De la transposition sur scène des fictions narratives à l’inclusion
du paradigme théâtral dans le roman, de quelle manière le mode
dramatique et le mode narratif dialoguent-ils ensemble ? Et où
leurs frontières se rencontrent-elles ? Ce recueil, qui rassemble
une douzaine de contributions issues d’horizons critiques divers
(entre France et Italie, XVIe et XVIIe siècles, théâtre et roman),
explore le domaine des interrelations génériques et suit des
parcours de migrations et de convergences entre les modes et les
genres. Il offre ainsi – à partir d’études de cas précis – un tableau
contrasté des influences réciproques et des échanges mutuels entre
les deux grandes modalités de la représentation, alliées et rivales à
l’époque : le théâtre en pleine ascension et le roman à un moment
clé dans l’élaboration de sa poétique.
Magda Campanini enseigne la Littérature française à l’Université
Ca’ Foscari de Venise.
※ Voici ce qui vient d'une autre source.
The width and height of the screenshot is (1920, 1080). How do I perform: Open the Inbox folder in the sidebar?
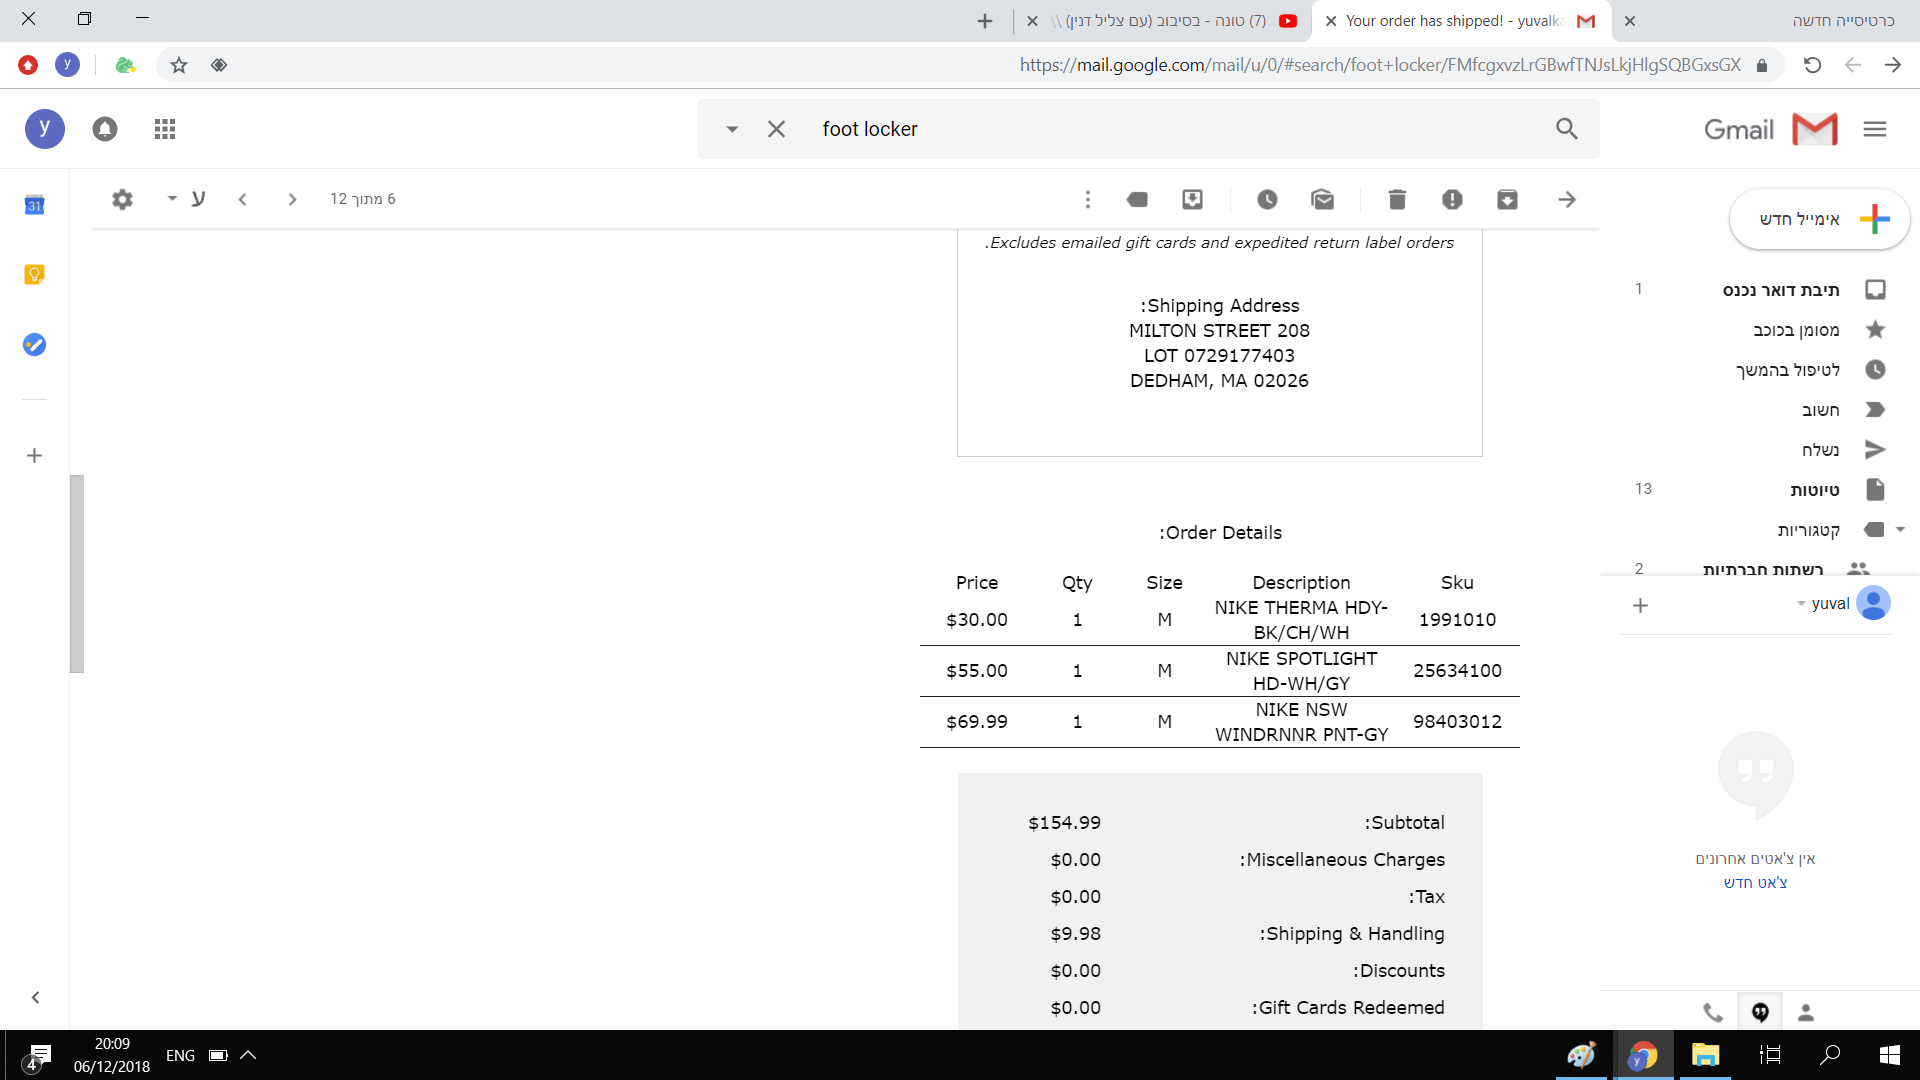[1780, 290]
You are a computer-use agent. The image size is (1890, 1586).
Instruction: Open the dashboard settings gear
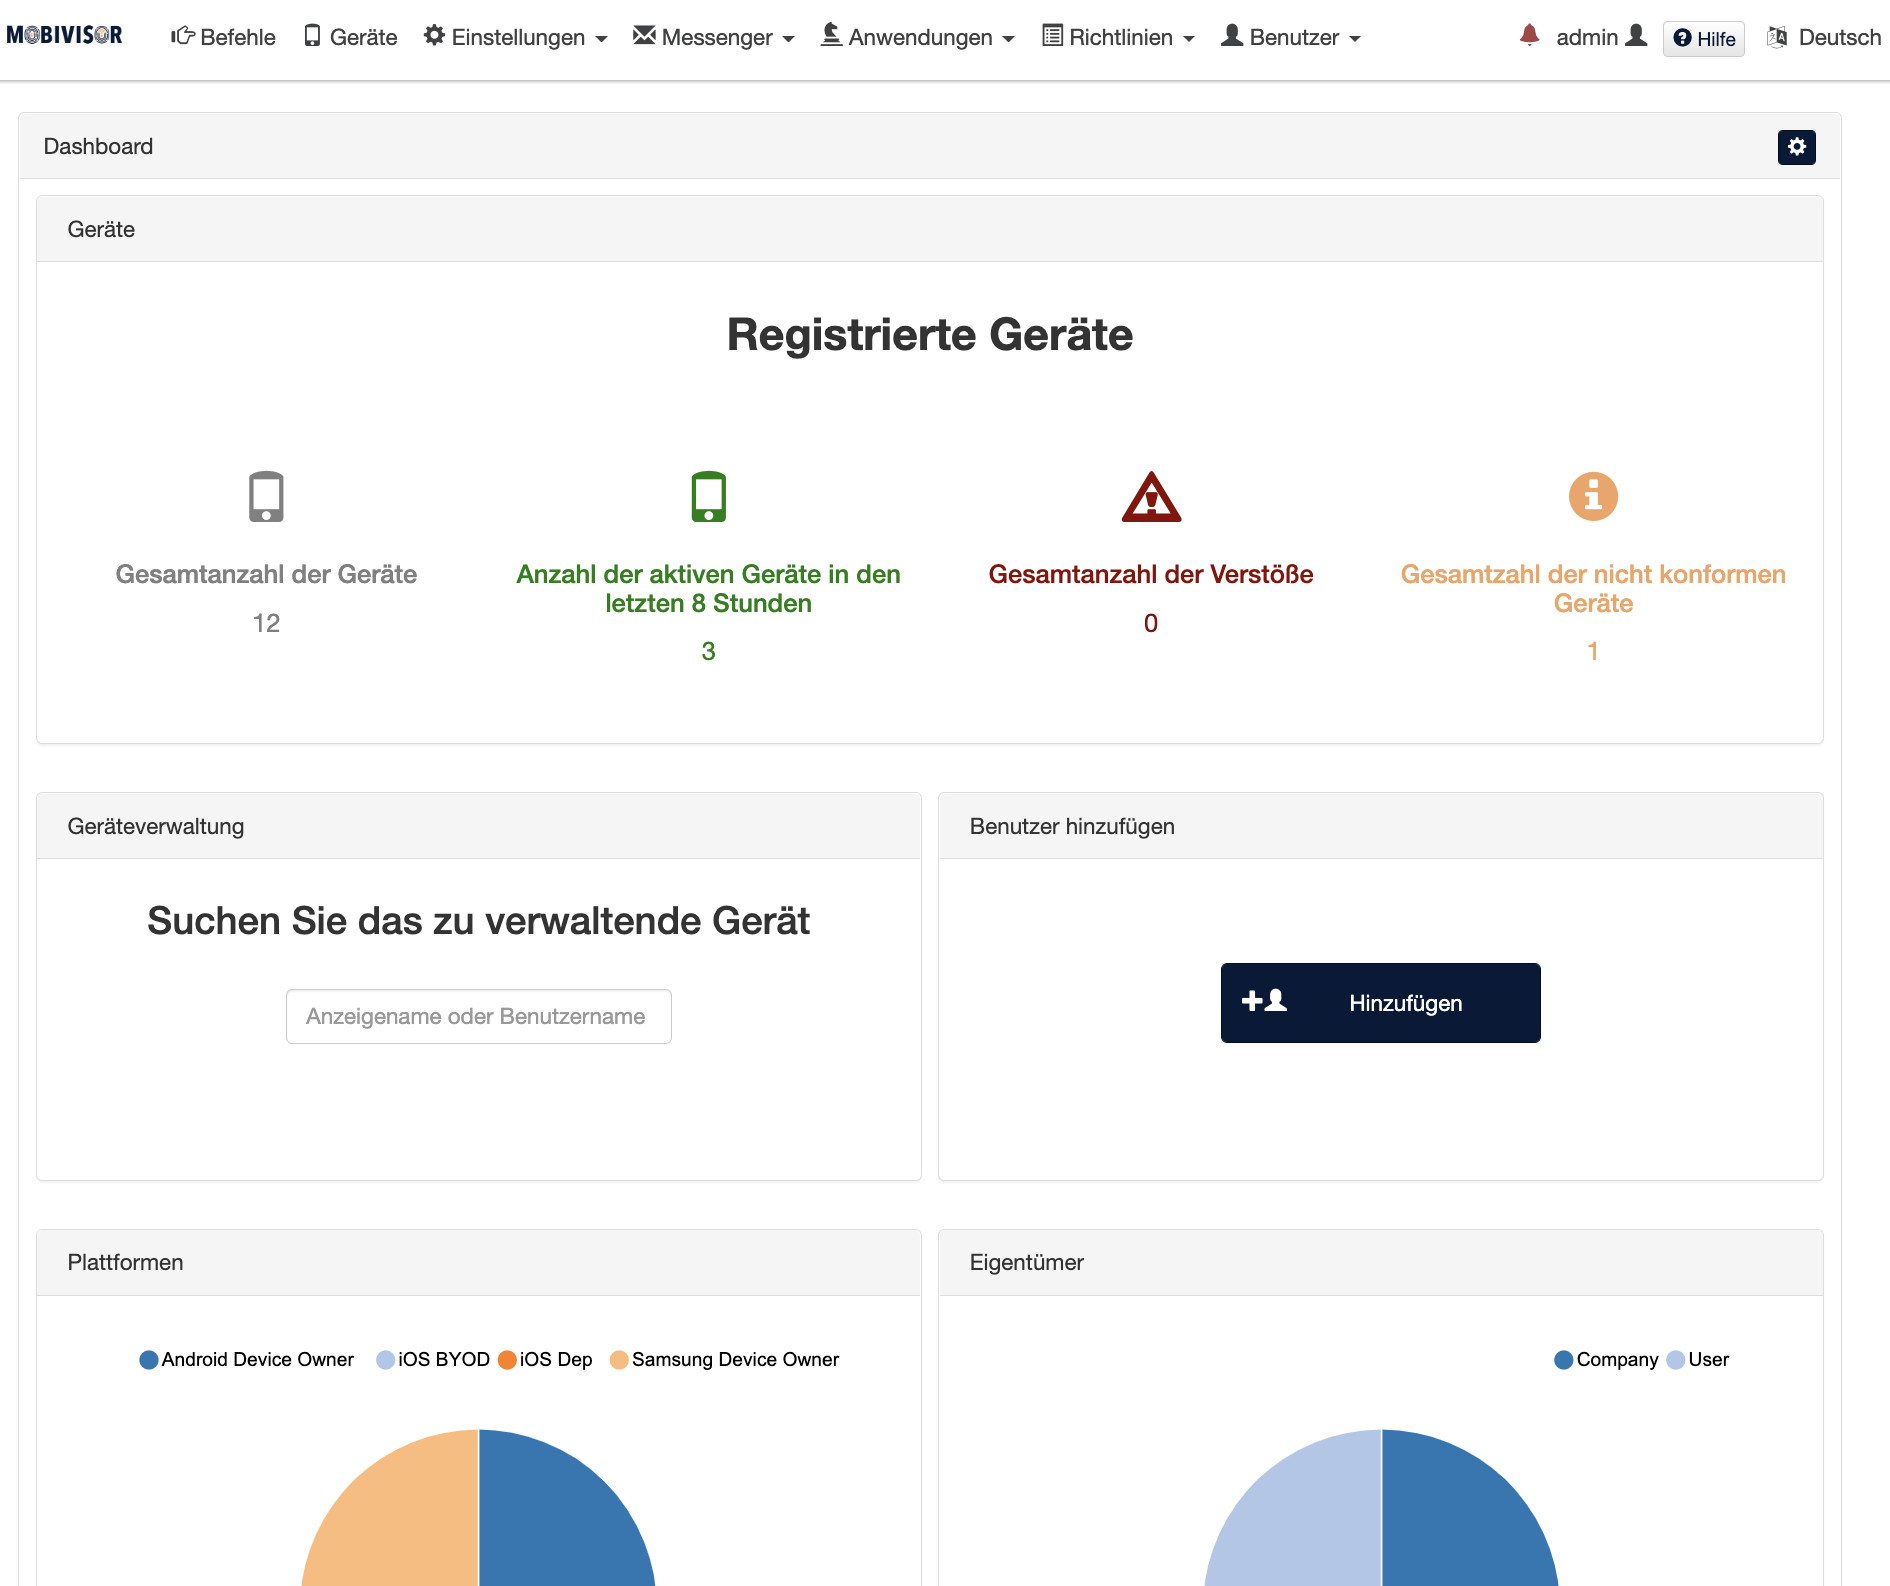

Ses recherches et ses publications portent sur le
roman épistolaire, sur les formes narratives au confluent des genres
aux XVIe et XVIIe siècles, ainsi que sur le théâtre français de la
Renaissance. Elle est l’auteure, entre autres, d’une monographie sur la
fiction par lettres de la Renaissance à l’âge classique (Venise, 2011) et
d’une édition de La Reconnue de Rémy Belleau, parue dans la collection
« Théâtre français de la Renaissance » (Florence, 2015).